Fait rarissime: Doncic n’a totalisé qu’une passe décisive, jeudi, ce qui détonne avec sa moyenne de 8,4 qu’il affiche depuis le début des séries éliminatoires. Au moins, il a réussi à accomplir ce que personne n’a fait depuis Tim Duncan en 1999: amasser un double-double de 30 points ou plus à son premier match en carrière en finale.
Quant à Irving, il n’a amassé que 12 points, et a été blanchi sur cinq tentatives à trois points. Le joueur de 32 ans n’est cependant pas le seul à avoir connu beaucoup de difficultés à 23 pieds du panier, son équipe ayant affiché une piètre moyenne de 25,9% dans ce secteur du jeu.
«Cela fait juste partie du basketball, a candidement avoué Kidd. Parfois, [les ballons] entrent. Parfois non. Ce soir, ça n’a pas fonctionné pour “Kai” ou la plupart des membres de l’équipe, et j’espère que nous obtiendrons les mêmes tirs lors du match numéro 2 et que nous pourrons être meilleurs.»
Garder son calme
«Kai», comme ses coéquipiers aiment le surnommer, était scruté à la loupe au TD Garden. Pour cause, l’histoire entre les Celtics et Irving s’est mal terminée, et les partisans du Massachusetts n’ont pas peur de lui faire savoir chaque fois qu’il retourne à Boston. À chaque prise de balle, l’ancien des Cavaliers de Cleveland a été chahuté par la foule présente dans les gradins.
Néanmoins, le vétéran ne veut pas se concentrer sur les bruits extérieurs, et c’est le message qu’il enverra à ses coéquipiers au fur et à mesure que la série avancera.

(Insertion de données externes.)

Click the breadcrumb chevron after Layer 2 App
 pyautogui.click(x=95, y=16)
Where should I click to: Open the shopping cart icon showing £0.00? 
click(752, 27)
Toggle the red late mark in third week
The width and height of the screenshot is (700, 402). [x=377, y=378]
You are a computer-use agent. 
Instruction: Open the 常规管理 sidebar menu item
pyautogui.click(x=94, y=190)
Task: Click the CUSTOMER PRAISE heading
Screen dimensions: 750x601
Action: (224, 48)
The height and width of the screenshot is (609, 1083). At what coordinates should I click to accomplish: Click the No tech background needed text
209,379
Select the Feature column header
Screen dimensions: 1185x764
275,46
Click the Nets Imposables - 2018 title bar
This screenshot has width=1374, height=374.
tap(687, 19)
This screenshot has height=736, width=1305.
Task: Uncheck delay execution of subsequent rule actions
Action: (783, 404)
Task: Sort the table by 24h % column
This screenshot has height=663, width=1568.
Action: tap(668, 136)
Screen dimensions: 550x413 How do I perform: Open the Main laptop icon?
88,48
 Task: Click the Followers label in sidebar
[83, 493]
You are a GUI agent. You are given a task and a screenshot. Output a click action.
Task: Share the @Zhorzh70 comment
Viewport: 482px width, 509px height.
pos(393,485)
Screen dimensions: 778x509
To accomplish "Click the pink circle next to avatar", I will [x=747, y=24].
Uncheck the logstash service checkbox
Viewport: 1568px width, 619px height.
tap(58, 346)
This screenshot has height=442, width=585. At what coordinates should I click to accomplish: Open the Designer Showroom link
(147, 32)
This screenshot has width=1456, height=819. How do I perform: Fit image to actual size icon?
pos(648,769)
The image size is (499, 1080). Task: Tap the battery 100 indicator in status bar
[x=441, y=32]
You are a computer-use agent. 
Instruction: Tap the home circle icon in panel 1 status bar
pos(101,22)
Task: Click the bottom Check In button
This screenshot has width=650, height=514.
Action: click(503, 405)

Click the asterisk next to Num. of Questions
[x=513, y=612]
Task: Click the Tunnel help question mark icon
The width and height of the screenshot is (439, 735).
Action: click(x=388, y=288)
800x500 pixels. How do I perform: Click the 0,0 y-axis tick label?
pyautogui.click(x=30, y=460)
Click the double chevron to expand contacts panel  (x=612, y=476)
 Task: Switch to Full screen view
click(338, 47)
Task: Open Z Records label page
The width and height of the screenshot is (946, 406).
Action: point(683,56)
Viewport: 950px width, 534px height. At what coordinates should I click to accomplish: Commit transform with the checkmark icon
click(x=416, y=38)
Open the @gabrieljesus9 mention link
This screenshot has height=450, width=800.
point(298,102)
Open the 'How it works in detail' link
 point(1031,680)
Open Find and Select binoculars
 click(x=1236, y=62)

«Ce n’est pas le moment de tomber dans cette situation, d’être divisés et de passer toute la journée sur les réseaux sociaux à écouter des gens qui ne sont pas sur le terrain avec nous», a-t-il dit quelques minutes après la défaite des Mavericks, jeudi.
Au moins, les partisans de Dallas pourront se rassurer d’une chose: la dernière fois où leur club s’est incliné lors du premier match de la finale (en 2011 contre le Heat de Miami), il a fini par soulever le trophée Larry O’Brien.
Le deuxième duel de la série aura lieu dimanche, une fois de plus au TD Garden.